▶ [What is being asked]
What you give back from the listing below should be an exact copy of the lines from the one with "This screenshot has height=142, width=226." down to the one with "Switch to the Returning flight tab", and it should contain no pictures.

▶ [The data]

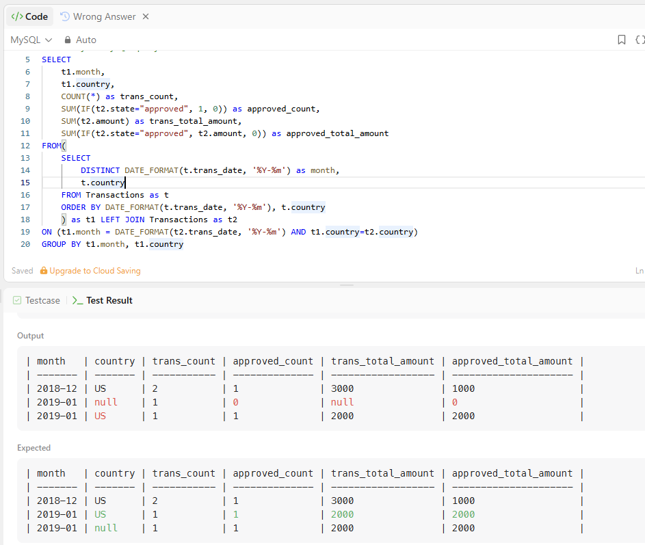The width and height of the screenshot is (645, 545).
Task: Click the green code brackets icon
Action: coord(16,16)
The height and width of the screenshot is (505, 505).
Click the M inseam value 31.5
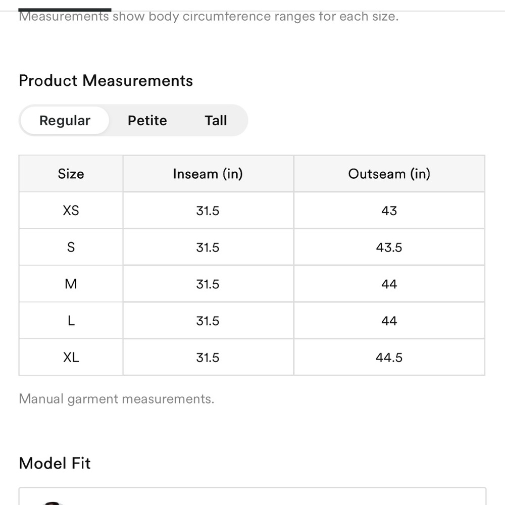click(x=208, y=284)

...

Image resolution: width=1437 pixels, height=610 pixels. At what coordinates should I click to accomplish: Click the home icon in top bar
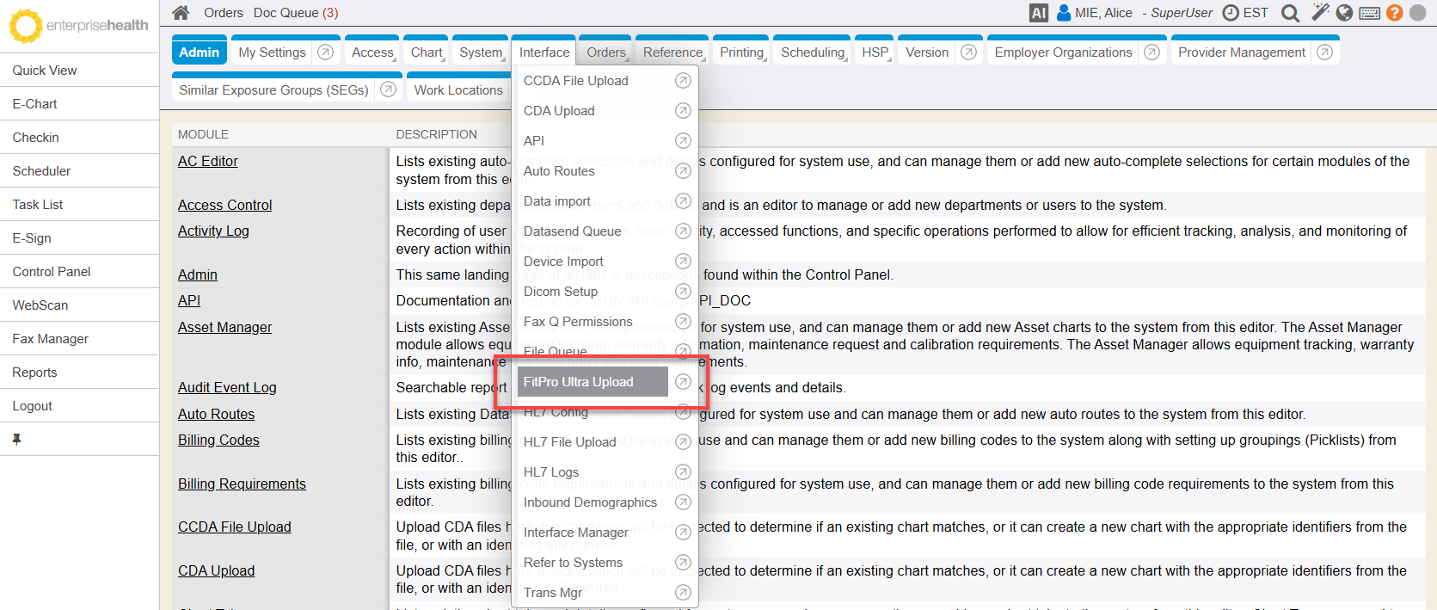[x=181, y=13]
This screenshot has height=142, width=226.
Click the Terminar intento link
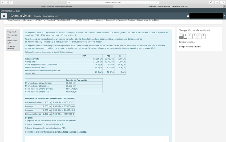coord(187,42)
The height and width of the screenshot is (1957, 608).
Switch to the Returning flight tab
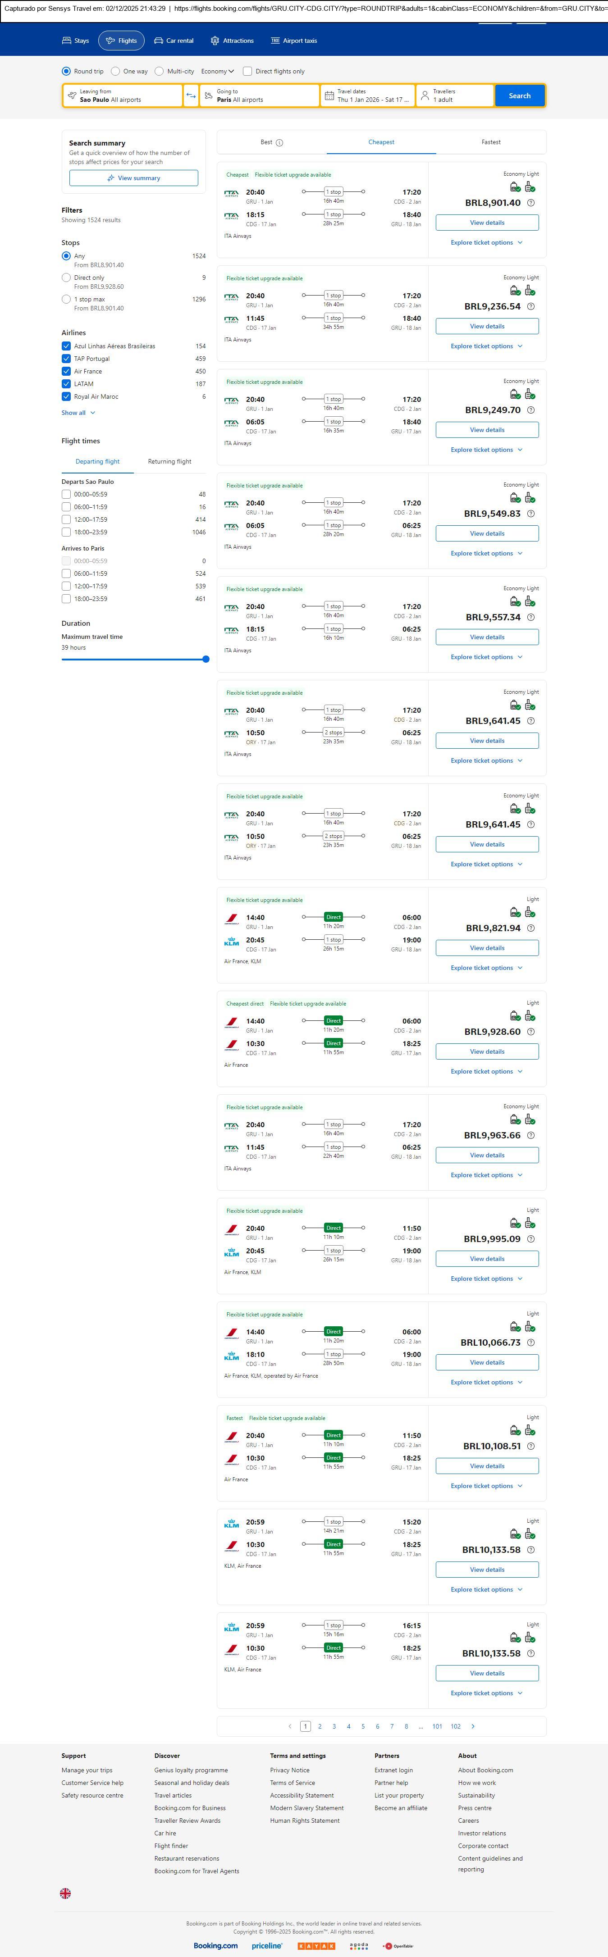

▶ [Your response]
This screenshot has height=142, width=226.
Click the Terminar intento link
coord(187,42)
The height and width of the screenshot is (1957, 608).
Switch to the Returning flight tab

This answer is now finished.